The art collective pools resources to rent a shared studio space — always a quandary in Missoula — that can double as a place to display their work a number of times a year.

They opt to avoid competing with First Friday since moving to a space on Wyoming Street.

This weekend brings their fourth annual "prom" show, "Post-Prom: Systems & Solutions."

In a news release, they said they "challenged artists to reinvigorate a sense of urgency to embrace what makes our community great through building bridges, strengthening contact, and redefining what it means to persist and resist in 2017."

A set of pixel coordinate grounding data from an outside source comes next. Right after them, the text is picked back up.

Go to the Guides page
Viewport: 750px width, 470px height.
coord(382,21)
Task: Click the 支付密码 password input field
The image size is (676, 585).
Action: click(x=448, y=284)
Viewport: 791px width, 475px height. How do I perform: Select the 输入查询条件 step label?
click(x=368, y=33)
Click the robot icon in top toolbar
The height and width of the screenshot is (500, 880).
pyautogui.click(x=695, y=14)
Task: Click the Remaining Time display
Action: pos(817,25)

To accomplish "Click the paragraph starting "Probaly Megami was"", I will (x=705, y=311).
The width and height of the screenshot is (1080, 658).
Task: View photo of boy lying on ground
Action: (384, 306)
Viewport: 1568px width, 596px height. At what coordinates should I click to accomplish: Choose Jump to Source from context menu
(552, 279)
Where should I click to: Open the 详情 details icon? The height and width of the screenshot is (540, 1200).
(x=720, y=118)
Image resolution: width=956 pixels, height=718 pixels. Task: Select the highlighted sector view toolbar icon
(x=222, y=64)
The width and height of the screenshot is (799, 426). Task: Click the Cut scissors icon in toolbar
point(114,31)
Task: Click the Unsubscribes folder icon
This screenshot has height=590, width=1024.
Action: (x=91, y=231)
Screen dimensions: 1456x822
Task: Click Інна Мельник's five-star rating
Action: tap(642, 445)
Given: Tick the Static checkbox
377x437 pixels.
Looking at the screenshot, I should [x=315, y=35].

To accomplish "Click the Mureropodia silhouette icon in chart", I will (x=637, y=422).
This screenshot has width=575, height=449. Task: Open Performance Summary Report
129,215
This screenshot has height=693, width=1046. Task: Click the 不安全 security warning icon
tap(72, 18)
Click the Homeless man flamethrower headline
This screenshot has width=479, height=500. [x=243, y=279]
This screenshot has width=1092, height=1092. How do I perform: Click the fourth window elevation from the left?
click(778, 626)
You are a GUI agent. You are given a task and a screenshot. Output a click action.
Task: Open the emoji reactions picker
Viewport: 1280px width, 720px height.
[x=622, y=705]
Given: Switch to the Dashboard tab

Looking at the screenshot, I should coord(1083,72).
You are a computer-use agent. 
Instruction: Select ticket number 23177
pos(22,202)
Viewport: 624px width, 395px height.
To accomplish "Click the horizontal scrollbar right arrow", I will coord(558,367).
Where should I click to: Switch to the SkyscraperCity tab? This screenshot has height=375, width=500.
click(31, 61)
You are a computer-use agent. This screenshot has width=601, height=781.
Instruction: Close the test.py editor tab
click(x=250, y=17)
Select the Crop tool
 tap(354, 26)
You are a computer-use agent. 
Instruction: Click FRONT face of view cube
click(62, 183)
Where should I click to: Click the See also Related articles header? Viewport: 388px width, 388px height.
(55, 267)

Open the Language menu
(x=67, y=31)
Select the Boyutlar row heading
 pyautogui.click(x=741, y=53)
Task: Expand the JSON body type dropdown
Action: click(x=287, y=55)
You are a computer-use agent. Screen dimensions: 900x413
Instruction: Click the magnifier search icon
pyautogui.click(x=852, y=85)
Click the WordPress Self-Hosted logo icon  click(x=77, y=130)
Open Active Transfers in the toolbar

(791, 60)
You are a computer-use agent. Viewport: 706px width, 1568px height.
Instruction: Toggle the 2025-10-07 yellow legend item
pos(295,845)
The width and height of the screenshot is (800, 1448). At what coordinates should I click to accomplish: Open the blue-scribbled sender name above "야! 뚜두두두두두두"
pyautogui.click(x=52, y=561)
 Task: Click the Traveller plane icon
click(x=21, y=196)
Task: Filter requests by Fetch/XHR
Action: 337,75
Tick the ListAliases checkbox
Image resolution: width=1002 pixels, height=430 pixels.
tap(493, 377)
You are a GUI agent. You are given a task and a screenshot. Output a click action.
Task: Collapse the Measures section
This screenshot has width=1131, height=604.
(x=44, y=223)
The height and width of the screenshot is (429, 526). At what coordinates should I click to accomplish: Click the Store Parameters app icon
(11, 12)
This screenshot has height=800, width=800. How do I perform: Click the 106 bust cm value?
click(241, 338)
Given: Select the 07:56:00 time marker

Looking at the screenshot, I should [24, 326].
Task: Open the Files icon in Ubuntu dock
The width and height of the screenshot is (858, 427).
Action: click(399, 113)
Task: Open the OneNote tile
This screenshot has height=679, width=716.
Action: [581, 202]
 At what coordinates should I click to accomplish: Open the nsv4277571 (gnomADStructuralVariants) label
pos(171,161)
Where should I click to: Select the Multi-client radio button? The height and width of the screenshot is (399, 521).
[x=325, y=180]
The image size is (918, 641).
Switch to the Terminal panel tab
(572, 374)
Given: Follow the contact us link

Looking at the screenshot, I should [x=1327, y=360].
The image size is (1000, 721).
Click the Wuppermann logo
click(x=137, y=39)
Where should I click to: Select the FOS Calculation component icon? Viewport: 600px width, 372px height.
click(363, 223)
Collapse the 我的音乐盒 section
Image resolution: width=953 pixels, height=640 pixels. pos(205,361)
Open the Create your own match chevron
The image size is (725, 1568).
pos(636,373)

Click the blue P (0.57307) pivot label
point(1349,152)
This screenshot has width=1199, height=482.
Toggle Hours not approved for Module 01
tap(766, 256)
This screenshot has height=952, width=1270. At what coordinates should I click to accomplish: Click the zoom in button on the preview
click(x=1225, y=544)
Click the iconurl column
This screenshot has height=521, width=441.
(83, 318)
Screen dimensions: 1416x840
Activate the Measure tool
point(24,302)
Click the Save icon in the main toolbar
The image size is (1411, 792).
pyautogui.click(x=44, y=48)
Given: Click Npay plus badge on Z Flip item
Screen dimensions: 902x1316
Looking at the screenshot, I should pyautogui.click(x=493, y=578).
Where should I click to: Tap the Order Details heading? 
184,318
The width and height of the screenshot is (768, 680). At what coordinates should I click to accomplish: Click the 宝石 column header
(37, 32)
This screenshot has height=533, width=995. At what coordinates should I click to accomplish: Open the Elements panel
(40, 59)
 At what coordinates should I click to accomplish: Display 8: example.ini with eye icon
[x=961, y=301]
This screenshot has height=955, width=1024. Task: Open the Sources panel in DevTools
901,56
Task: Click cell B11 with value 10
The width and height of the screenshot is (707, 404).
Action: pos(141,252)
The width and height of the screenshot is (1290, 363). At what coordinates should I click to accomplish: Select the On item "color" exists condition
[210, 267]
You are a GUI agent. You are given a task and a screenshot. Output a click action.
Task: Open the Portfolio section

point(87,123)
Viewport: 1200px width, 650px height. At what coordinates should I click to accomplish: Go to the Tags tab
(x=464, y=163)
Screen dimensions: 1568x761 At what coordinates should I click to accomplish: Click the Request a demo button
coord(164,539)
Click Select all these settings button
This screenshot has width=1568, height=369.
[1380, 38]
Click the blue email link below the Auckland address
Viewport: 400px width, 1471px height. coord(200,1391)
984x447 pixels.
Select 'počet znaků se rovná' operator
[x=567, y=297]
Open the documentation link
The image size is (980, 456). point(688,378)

A gallery show with work from Lillian Nelson, Adelaide Every, Marlo Crocifisso, ladypajama, Elisha Harteis, Bridey O'Brien, Parker Beckley, Nora Justice, Carla Bissinger, Angelita Martinez, Candice Haster, Terah Hibbard, Melissa Madsen, Patricia Thornton, Julie Gautier-Downes, Parker Beckley, Nora Justice, Hazel Videon, Freedom Lee Drudge, Lauren Norby and more.

In addition to visual art, they've booked dance/performance artist Tricia Opstad and four music acts: Nate Biehl, Cory Fay, Aaron Jennings and Blue Dream.

The "community" aspect is filled up as well. There's a "donation-based sewing station" where you can fix up clothing items in need of small repairs. At a "Wheel of Persistence," take a spin and end up with a random act of "service and resistance." Nonprofits like the Zootown Arts Community Center and Missoula Community Radio will have information tables. Blackfoot Native Plants and Killing Frost Farms will offer "symbiotic gardening demonstrations and plant starts."

Plus, the whole thing's a potluck and you should bring food. And dress up in "post-prom formal wear," which like most VonCommon shows, you're invited to freely interpret as you desire.

VonCommon is located at 100 Johnson St. No. 7. The festivities run from 6-10 p.m. Saturday, May 6.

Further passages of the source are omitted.